The Coral Symbiomics Lab
Red Sea Research Center
Division of Biological and Environmental Science and Engineering

Publications in 2017

Association of coral algal symbionts with a diverse viral community responsive to heat shock

​Brüwer, J. D., S. Agrawal, Y. J. Liew, M. Aranda, and C. R. Voolstra. "Association of Coral Algal Symbionts with a Diverse Viral Community Responsive to Heat Shock." BMC Microbiology 17, no. 1 (2017).
Brüwer J. D., Agrawal S., Liew Y. J., Aranda M., Voolstra C. R.
RNA-Seq, Transcriptomics, Virus, Symbiodinium, Coral reef, Heat shock, Climate change
2017
​Stony corals provide the structural foundation of coral reef ecosystems and are termed holobionts given they engage in symbioses, in particular with photosynthetic dinoflagellates of the genus Symbiodinium. Besides Symbiodinium, corals also engage with bacteria affecting metabolism, immunity, and resilience of the coral holobiont, but the role of associated viruses is largely unknown. In this regard, the increase of studies using RNA sequencing (RNA-Seq) to assess gene expression provides an opportunity to elucidate viral signatures encompassed within the data via careful delineation of sequence reads and their source of origin. Results: Here, we re-analyzed an RNA-Seq dataset from a cultured coral symbiont (Symbiodinium microadriaticum, Clade A1) across four experimental treatments (control, cold shock, heat shock, dark shock) to characterize associated viral diversity, abundance, and gene expression. Our approach comprised the filtering and removal of host sequence reads, subsequent phylogenetic assignment of sequence reads of putative viral origin, and the assembly and analysis of differentially expressed viral genes. About 15.46% (123 million) of all sequence reads were non-host-related, of which <1% could be classified as archaea, bacteria, or virus.
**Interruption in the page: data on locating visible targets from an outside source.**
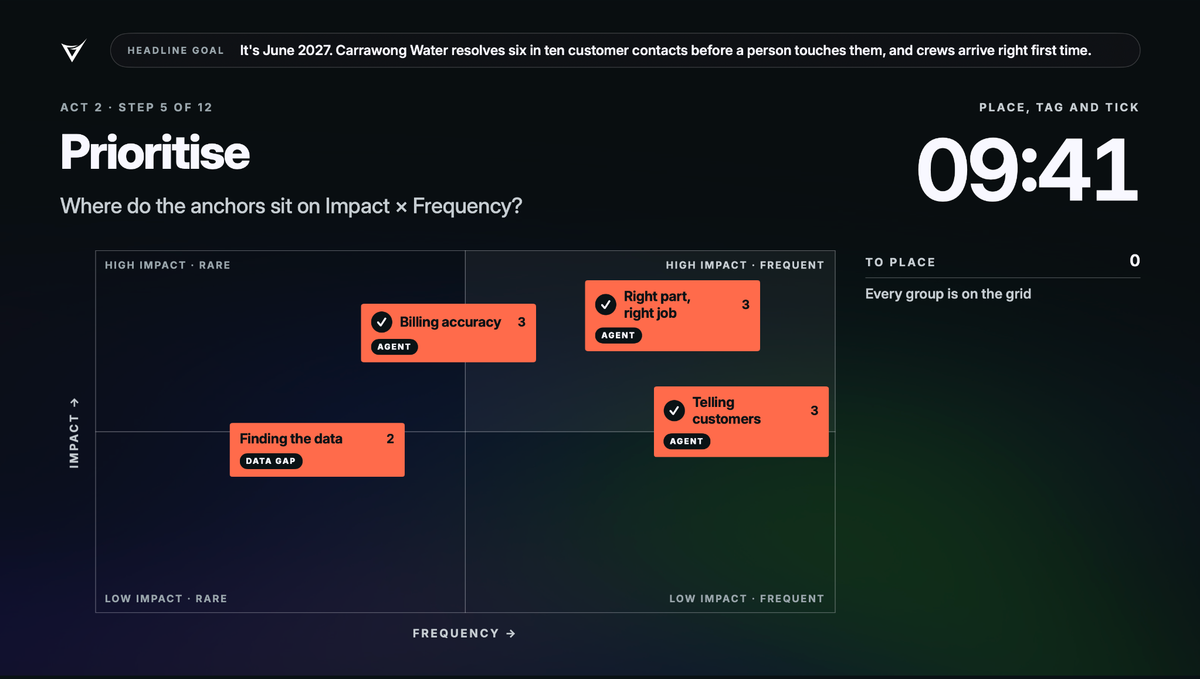
Task: Click the TO PLACE counter showing 0
Action: coord(1134,261)
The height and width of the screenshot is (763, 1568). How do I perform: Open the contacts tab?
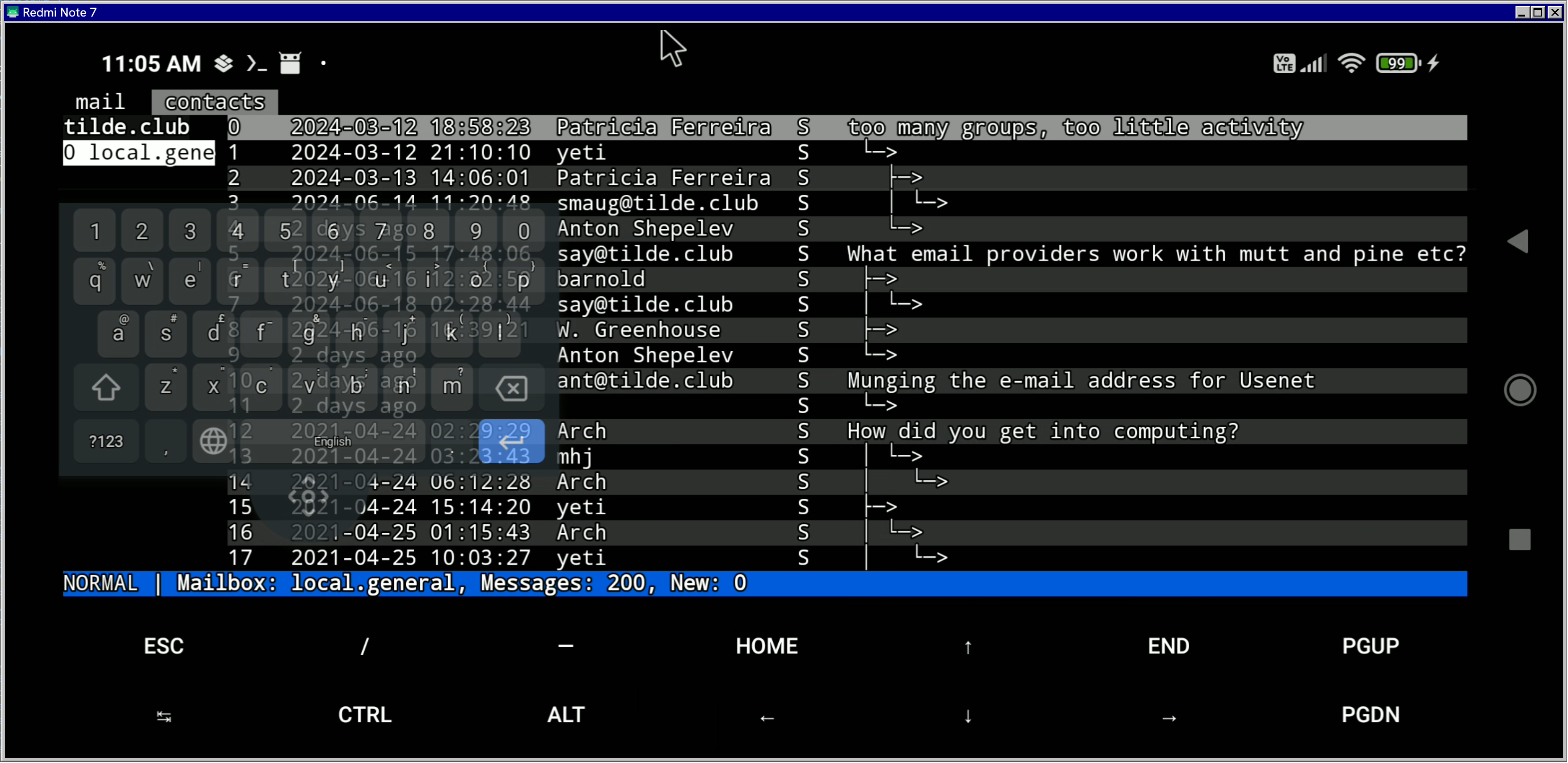[215, 102]
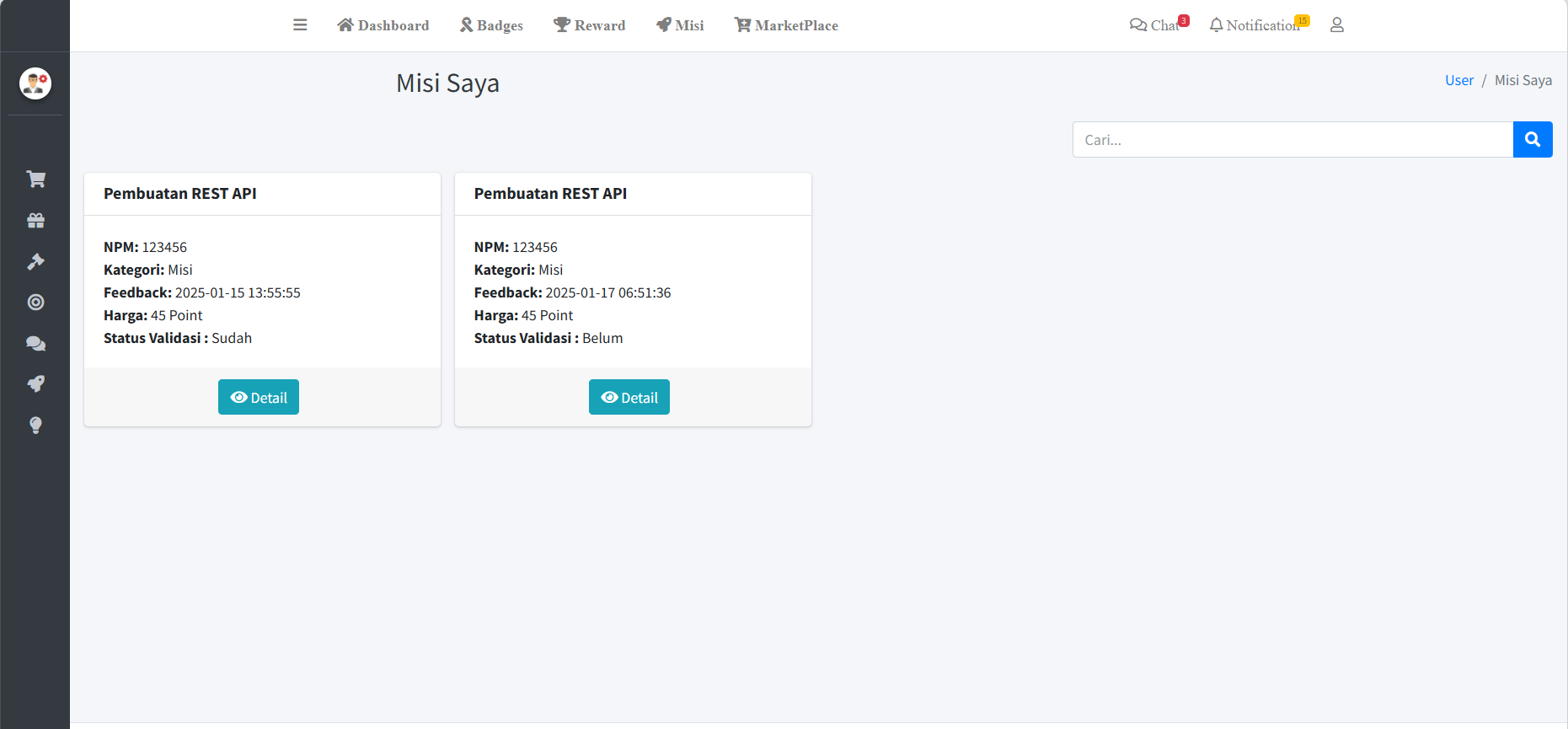
Task: Click the User breadcrumb link
Action: coord(1458,80)
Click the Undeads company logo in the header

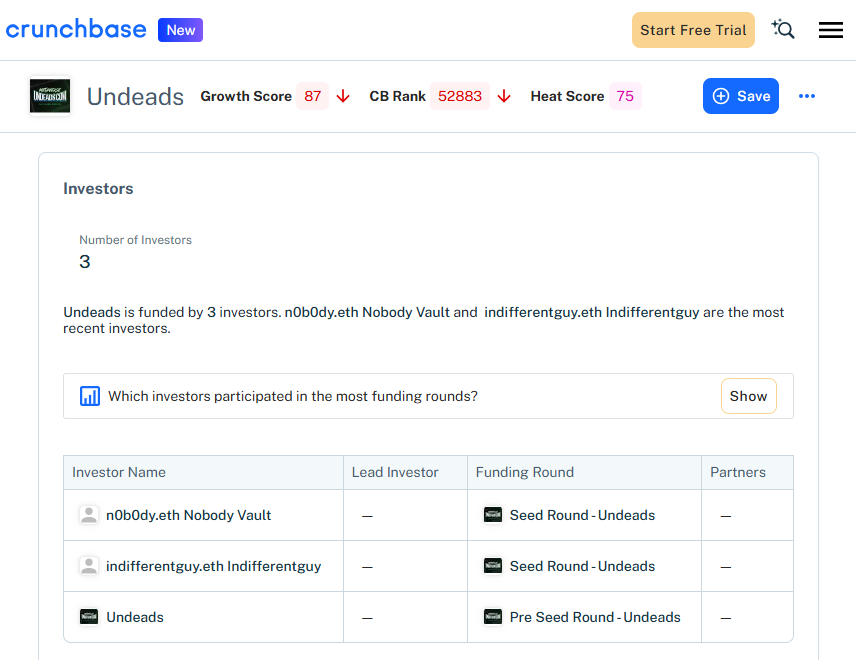coord(49,96)
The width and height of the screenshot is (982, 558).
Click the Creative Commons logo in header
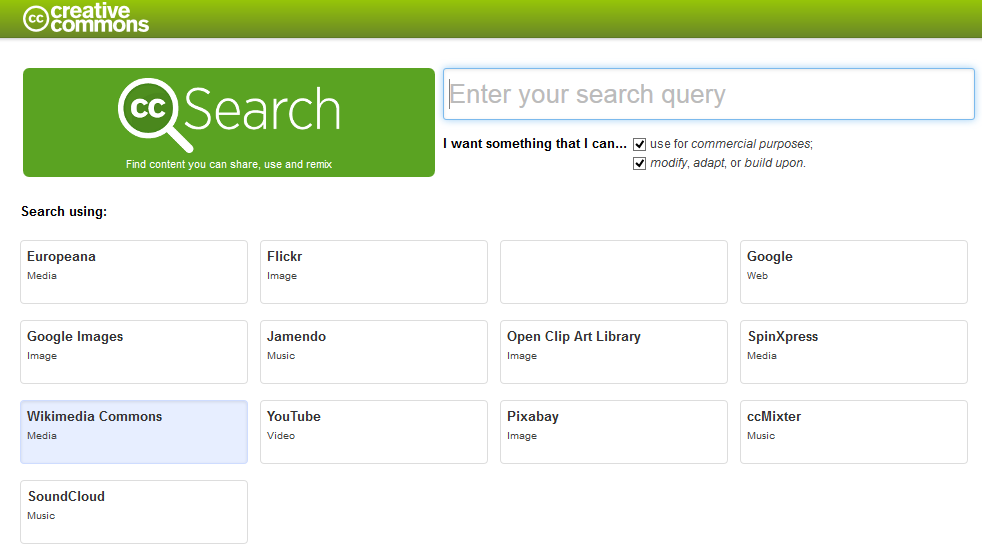[x=86, y=18]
Of these, 18.78% were annotated as virus and comprised a diverse community consistent across experimental treatments. Further, non-host related sequence reads assembled into 56,064 contigs, including 4856 contigs of putative viral origin that featured 43 differentially expressed genes during heat shock. The differentially expressed genes included viral kinases, ubiquitin, and ankyrin repeat proteins (amongst others), which are suggested to help the virus proliferate and inhibit the algal host's antiviral response. Conclusion: Our results suggest that a diverse viral community is associated with coral algal endosymbionts of the genus Symbiodinium, which prompts further research on their ecological role in coral health and resilience.